THE LAST EXORCISM (2010) The prospect of journeying to Hell and back seems less daunting than sitting through another horror yarn made in the faux-documentary style of The Blair Witch Project, but this sleeper hit proves to be a pleasant surprise. Director Daniel Stamm uses the fake cinéma vérité style to milk a lot of tension out of this feature in which the disillusioned Reverend Cotton Marcus (Patrick Fabian) takes along a documentary crew to perform an exorcism in some remote Louisiana hellhole, in an effort to prove that exorcisms are bogus and merely prey upon the superstitions of rubes. Cotton thinks he’s found a perfect showcase as devout farmer Louis Sweetzer (Louis Herthum) insists that his sweet teenage daughter Nell (Ashley Bell) is demonically possessed. After some initial scoffing, Cotton realizes that there is indeed something wrong with the girl, but is it merely psychological trauma or is Satan really hanging around? Propelled by unexceptionally fine performances from Fabian and Bell, this creepy yarn builds to a powerhouse ending that would be even stronger were it not so choppy and truncated.
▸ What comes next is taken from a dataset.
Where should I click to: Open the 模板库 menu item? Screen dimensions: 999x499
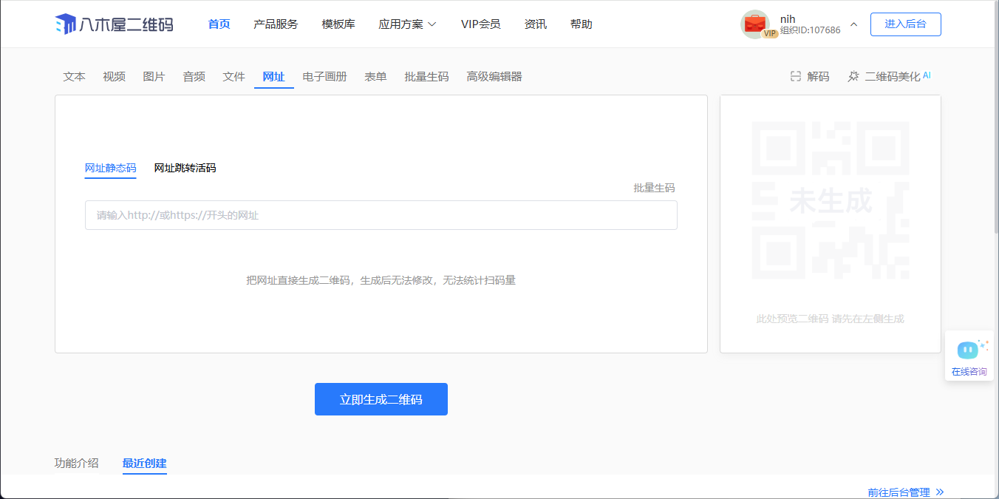[x=338, y=24]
In fact, too many unanswered questions prevent this movie from soaring to even greater heights. Still, as a deftly executed piece of unsettling cinema, it’s only fair to give Stamm and scripters Huck Botko and Andrew Gurland — oh, and the devil — their due.
ATTACK THE BLOCK (2011). Writer-director Joe Cornish’s film is a low-budget firecracker that’s as adept at tackling social issues as it is at providing sci-fi thrills. It opens with a gang of South London kids robbing a woman before having a run-in with a nasty critter from outer space. After gang leader Moses (John Boyega of Star Wars fame) and his four friends take down the alien, they find that their neighborhood is suddenly the target of more of these marauding monsters (a cool design, they look like black furballs with glowing teeth). Sam (Jodie Whittaker of Dr. Who fame), the victim of their mugging, tries to have them arrested but is soon forced to reluctantly join them to ward off the extraterrestrial intruders. But Sam’s anger doesn’t dissipate in the face of otherworldly evil, and the beauty of the movie is how she constantly reminds these street toughs that she’s still pissed, that what they did was inexcusable, and that actions have consequences. As embodied by Whittaker, Sam is a wonderful character: intelligent, tough, and resourceful. Meanwhile, the five inner-city lads, invisible to the world, make their presence known in a positive manner: They mature, they accept responsibility, and they’re doing it in a fantasy flick that’s perpetually exciting, amusing, and out of this world.